* [Task]: Each line below should be written out again without any change.

* [Supplied entries]:
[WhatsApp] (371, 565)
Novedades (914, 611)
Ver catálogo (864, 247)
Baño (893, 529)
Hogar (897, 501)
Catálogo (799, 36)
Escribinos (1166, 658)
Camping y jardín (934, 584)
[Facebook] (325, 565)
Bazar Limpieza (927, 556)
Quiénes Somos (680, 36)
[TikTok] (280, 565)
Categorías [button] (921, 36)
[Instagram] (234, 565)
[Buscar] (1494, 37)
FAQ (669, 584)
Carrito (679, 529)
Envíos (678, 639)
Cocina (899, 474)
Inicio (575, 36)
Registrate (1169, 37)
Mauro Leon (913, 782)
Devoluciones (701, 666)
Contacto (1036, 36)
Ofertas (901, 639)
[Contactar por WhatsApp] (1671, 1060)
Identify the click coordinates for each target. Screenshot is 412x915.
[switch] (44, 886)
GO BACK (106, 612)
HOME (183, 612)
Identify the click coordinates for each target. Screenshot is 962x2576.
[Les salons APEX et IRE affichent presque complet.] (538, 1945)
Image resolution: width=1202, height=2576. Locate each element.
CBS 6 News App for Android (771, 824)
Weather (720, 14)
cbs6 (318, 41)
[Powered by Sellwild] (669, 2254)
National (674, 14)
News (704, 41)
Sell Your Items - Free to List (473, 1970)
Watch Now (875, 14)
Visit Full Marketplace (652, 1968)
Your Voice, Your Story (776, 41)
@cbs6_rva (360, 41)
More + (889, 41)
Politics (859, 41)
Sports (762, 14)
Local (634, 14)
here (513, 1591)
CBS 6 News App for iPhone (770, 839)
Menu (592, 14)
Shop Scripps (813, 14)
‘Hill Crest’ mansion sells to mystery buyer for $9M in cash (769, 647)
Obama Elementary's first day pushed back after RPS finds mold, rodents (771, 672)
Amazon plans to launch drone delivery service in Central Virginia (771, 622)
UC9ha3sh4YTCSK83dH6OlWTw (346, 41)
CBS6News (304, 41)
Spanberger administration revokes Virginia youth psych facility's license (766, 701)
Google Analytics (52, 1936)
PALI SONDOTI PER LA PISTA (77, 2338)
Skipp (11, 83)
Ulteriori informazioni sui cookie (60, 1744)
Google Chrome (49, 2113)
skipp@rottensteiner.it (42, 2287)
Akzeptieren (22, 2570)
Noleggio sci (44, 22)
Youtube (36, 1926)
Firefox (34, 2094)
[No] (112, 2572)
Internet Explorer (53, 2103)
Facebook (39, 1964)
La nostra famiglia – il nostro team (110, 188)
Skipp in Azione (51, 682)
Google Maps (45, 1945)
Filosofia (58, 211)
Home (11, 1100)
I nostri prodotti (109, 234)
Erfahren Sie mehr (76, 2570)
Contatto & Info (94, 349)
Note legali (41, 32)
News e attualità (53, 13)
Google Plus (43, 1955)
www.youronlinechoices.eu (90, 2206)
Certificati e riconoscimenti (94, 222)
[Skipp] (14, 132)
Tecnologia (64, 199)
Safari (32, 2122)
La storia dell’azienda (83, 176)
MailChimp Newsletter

* [Answer for this exercise]:
[WhatsApp] (371, 565)
Novedades (914, 611)
Ver catálogo (864, 247)
Baño (893, 529)
Hogar (897, 501)
Catálogo (799, 36)
Escribinos (1166, 658)
Camping y jardín (934, 584)
[Facebook] (325, 565)
Bazar Limpieza (927, 556)
Quiénes Somos (680, 36)
[TikTok] (280, 565)
Categorías [button] (921, 36)
[Instagram] (234, 565)
[Buscar] (1494, 37)
FAQ (669, 584)
Carrito (679, 529)
Envíos (678, 639)
Cocina (899, 474)
Inicio (575, 36)
Registrate (1169, 37)
Mauro Leon (913, 782)
Devoluciones (701, 666)
Contacto (1036, 36)
Ofertas (901, 639)
[Contactar por WhatsApp] (1671, 1060)
Identify the click coordinates for each target. Screenshot is 412x915.
[switch] (44, 886)
GO BACK (106, 612)
HOME (183, 612)
Identify the click coordinates for each target. Screenshot is 962x2576.
[Les salons APEX et IRE affichent presque complet.] (538, 1945)
Image resolution: width=1202, height=2576. Locate each element.
CBS 6 News App for Android (771, 824)
Weather (720, 14)
cbs6 (318, 41)
[Powered by Sellwild] (669, 2254)
National (674, 14)
News (704, 41)
Sell Your Items - Free to List (473, 1970)
Watch Now (875, 14)
Visit Full Marketplace (652, 1968)
Your Voice, Your Story (776, 41)
@cbs6_rva (360, 41)
More + (889, 41)
Politics (859, 41)
Sports (762, 14)
Local (634, 14)
here (513, 1591)
CBS 6 News App for iPhone (770, 839)
Menu (592, 14)
Shop Scripps (813, 14)
‘Hill Crest’ mansion sells to mystery buyer for $9M in cash (769, 647)
Obama Elementary's first day pushed back after RPS finds mold, rodents (771, 672)
Amazon plans to launch drone delivery service in Central Virginia (771, 622)
UC9ha3sh4YTCSK83dH6OlWTw (346, 41)
CBS6News (304, 41)
Spanberger administration revokes Virginia youth psych facility's license (766, 701)
Google Analytics (52, 1936)
PALI SONDOTI PER LA PISTA (77, 2338)
Skipp (11, 83)
Ulteriori informazioni sui cookie (60, 1744)
Google Chrome (49, 2113)
skipp@rottensteiner.it (42, 2287)
Akzeptieren (22, 2570)
Noleggio sci (44, 22)
Youtube (36, 1926)
Firefox (34, 2094)
[No] (112, 2572)
Internet Explorer (53, 2103)
Facebook (39, 1964)
La nostra famiglia – il nostro team (110, 188)
Skipp in Azione (51, 682)
Google Maps (45, 1945)
Filosofia (58, 211)
Home (11, 1100)
I nostri prodotti (109, 234)
Erfahren Sie mehr (76, 2570)
Contatto & Info (94, 349)
Note legali (41, 32)
News e attualità (53, 13)
Google Plus (43, 1955)
www.youronlinechoices.eu (90, 2206)
Certificati e riconoscimenti (94, 222)
[Skipp] (14, 132)
Tecnologia (64, 199)
Safari (32, 2122)
La storia dell’azienda (83, 176)
MailChimp Newsletter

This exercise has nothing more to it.